Problem description>
From the rows below, copy out every line that contains the word "Toggle". Match capital and lowercase letters exactly.

Stored rows>
begin

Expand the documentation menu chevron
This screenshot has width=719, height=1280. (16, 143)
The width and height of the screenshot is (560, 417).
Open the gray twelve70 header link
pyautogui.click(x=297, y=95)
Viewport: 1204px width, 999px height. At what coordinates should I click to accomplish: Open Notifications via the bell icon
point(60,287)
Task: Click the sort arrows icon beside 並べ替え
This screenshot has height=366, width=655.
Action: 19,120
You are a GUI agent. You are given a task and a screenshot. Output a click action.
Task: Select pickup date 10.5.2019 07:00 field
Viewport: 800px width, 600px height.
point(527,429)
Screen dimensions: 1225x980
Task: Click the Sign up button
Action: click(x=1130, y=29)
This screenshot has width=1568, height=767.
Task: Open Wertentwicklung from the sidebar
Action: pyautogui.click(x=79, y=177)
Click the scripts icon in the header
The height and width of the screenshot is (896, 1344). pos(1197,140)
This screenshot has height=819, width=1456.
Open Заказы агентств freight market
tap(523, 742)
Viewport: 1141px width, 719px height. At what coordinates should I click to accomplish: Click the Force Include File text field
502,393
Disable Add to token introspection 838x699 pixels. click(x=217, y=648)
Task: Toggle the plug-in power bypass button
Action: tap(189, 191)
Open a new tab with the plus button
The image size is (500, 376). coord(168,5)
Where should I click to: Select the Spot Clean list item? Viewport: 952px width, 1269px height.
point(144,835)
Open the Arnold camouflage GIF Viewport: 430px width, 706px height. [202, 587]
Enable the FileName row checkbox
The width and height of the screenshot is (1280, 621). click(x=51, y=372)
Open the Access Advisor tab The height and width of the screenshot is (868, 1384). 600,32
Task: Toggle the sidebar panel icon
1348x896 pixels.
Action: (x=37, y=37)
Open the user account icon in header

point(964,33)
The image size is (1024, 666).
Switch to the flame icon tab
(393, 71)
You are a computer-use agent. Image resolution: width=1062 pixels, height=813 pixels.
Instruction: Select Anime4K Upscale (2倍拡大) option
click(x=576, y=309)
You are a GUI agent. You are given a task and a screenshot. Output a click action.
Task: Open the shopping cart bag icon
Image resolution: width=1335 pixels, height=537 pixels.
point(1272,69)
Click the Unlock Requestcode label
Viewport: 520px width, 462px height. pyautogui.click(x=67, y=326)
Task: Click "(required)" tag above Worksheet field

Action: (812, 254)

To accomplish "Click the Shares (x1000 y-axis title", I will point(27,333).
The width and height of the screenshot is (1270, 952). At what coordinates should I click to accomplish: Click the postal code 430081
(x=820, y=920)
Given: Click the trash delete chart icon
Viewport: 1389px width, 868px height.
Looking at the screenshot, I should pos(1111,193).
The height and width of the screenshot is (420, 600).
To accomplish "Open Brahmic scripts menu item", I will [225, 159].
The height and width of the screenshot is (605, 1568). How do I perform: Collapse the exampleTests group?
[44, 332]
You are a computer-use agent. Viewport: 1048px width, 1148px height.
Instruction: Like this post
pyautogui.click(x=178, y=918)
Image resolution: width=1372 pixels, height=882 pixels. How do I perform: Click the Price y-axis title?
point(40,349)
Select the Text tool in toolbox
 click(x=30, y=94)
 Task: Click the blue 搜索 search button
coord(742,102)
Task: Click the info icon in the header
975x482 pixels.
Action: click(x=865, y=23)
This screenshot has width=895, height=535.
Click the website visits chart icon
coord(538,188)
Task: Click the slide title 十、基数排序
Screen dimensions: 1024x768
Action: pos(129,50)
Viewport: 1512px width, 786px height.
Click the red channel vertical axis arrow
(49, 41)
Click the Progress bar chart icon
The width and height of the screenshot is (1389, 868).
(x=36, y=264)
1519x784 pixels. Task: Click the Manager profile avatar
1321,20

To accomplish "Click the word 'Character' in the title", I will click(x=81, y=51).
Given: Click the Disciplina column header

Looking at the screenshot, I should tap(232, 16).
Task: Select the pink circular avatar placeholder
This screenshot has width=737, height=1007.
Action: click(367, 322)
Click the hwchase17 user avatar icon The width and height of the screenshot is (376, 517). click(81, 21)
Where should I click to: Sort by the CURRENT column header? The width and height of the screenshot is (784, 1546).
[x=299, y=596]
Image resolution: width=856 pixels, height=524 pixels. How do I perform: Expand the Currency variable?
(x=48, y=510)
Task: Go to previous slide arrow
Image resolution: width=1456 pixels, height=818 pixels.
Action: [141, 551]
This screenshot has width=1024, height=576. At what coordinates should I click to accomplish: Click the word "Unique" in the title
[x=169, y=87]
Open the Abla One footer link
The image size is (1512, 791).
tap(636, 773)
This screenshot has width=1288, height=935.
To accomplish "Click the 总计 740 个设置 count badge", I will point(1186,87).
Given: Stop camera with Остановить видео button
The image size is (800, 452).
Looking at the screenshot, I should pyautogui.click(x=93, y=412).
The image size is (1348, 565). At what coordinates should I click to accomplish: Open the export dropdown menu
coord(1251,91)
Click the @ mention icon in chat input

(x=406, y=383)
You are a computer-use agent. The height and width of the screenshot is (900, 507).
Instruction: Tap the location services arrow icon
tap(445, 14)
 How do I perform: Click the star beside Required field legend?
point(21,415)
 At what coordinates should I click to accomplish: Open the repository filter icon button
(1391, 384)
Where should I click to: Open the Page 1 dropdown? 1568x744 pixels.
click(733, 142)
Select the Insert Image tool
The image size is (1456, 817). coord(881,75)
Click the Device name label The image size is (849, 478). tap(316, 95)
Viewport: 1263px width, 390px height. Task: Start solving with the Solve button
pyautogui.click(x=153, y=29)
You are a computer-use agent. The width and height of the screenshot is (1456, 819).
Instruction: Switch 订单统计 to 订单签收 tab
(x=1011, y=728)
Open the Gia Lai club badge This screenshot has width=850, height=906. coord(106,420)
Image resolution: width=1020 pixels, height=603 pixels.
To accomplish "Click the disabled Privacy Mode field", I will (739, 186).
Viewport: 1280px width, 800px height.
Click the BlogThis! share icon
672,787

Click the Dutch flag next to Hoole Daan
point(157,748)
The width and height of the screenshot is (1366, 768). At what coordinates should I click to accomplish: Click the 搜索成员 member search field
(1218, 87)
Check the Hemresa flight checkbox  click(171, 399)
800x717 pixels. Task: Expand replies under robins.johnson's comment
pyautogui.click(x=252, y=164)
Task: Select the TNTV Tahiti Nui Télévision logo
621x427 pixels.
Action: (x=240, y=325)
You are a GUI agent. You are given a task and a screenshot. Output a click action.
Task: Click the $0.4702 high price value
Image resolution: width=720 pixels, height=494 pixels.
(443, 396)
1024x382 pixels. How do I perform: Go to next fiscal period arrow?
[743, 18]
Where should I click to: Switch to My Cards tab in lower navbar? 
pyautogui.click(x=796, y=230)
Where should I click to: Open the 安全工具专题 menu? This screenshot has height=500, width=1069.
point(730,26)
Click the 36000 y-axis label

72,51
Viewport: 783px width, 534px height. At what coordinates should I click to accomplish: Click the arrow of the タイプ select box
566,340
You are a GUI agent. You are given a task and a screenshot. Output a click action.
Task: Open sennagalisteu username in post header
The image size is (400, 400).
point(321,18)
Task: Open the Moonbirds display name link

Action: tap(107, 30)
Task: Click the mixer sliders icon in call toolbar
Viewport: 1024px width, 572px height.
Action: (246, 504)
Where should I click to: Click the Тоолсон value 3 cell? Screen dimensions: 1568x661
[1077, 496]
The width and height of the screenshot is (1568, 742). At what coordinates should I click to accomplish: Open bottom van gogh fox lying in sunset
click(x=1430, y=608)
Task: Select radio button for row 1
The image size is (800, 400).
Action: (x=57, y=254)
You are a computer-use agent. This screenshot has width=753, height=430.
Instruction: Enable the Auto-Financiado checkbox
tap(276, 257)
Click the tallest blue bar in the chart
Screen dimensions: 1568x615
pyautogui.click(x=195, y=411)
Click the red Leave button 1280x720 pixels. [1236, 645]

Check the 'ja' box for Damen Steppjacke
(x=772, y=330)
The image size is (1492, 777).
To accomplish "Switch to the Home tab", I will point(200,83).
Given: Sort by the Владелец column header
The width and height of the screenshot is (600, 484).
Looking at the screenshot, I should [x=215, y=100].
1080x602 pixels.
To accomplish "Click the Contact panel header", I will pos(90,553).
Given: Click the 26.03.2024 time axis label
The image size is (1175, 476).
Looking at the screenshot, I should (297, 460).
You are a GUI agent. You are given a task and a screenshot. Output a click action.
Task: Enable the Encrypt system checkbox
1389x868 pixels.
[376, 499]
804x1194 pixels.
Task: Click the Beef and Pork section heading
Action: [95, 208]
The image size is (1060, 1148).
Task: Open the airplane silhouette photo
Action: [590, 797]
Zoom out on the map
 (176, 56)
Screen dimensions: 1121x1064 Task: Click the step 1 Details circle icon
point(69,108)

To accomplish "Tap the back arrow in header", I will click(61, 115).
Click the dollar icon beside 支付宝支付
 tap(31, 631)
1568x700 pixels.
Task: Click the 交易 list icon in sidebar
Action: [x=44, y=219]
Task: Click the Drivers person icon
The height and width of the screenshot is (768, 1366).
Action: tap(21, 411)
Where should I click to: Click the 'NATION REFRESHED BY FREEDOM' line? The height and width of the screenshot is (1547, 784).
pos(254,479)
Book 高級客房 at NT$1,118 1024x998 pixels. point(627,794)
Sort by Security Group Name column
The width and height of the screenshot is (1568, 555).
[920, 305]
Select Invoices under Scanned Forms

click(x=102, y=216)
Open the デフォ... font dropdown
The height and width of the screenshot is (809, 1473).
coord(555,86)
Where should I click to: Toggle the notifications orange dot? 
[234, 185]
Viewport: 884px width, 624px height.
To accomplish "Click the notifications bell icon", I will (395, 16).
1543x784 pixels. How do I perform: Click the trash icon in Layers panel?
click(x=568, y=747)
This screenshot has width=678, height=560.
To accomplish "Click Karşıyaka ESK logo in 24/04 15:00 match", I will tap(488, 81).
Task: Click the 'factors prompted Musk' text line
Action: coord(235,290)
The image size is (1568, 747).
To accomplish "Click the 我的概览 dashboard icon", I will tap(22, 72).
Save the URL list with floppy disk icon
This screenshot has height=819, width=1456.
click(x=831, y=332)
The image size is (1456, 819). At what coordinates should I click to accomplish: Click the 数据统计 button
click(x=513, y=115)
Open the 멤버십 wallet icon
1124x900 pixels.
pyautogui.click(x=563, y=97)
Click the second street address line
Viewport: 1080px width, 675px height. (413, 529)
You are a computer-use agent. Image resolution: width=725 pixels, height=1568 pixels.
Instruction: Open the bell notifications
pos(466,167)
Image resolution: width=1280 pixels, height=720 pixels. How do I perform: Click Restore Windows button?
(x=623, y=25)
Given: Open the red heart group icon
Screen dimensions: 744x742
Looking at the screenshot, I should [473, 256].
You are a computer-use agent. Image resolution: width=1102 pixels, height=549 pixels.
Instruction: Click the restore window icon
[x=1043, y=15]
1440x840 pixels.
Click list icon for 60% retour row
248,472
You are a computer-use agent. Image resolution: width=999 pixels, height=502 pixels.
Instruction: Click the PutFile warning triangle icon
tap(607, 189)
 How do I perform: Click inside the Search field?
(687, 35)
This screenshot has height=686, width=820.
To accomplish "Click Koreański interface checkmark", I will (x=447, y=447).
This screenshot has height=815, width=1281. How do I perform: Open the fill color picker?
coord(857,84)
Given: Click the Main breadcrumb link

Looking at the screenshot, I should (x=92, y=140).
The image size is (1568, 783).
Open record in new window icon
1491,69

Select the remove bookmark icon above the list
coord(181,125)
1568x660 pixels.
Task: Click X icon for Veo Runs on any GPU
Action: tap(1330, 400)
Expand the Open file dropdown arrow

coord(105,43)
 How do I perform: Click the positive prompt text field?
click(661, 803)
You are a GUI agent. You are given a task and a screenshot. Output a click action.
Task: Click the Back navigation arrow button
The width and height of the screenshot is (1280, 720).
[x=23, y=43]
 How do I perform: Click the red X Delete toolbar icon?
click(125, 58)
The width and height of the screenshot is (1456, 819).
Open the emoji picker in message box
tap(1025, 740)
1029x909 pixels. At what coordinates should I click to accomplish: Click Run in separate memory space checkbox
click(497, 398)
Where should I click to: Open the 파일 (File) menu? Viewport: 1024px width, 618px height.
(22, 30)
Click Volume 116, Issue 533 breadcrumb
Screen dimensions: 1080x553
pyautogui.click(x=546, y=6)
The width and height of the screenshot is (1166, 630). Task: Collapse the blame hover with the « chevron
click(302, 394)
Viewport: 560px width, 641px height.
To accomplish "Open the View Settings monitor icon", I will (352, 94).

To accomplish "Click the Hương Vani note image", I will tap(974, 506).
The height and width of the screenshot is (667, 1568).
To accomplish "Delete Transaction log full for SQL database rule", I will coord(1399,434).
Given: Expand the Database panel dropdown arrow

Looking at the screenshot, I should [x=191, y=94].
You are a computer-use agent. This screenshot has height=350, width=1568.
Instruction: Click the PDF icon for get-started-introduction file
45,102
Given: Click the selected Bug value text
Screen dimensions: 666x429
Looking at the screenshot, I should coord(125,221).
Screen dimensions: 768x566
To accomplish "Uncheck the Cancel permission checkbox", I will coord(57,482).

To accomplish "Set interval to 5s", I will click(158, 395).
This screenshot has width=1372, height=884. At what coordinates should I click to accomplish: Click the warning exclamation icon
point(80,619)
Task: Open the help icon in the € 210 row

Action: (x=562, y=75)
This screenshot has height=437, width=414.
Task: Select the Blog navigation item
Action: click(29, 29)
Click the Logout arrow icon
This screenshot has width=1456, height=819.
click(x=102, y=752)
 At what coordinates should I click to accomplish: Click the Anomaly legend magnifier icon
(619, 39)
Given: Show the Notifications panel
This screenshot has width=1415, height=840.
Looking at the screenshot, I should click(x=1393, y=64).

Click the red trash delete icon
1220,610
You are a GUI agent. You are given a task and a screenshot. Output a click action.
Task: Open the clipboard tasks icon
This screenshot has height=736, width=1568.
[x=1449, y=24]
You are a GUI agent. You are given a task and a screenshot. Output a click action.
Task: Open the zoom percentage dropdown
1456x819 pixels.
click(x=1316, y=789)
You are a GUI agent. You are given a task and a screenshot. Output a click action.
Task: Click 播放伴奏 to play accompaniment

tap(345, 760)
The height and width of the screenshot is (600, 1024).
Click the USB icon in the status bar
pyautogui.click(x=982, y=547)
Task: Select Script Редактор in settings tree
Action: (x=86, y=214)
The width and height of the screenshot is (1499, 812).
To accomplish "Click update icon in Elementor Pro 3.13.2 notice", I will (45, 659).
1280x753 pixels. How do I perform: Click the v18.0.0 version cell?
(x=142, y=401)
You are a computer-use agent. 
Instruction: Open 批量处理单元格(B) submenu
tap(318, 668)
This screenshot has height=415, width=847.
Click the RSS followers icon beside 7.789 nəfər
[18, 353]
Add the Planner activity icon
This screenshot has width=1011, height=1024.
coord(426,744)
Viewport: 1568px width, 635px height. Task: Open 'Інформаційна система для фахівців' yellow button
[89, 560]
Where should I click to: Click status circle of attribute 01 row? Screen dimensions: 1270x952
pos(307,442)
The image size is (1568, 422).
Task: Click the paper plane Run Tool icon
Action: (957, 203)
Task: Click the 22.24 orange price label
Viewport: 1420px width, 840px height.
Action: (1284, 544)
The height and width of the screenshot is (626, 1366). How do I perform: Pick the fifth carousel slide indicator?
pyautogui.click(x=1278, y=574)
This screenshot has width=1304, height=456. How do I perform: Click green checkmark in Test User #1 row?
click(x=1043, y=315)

end

Written answer>
Task: Toggle the plug-in power bypass button
Task: Toggle the sidebar panel icon
Where should I click to: Toggle the notifications orange dot? 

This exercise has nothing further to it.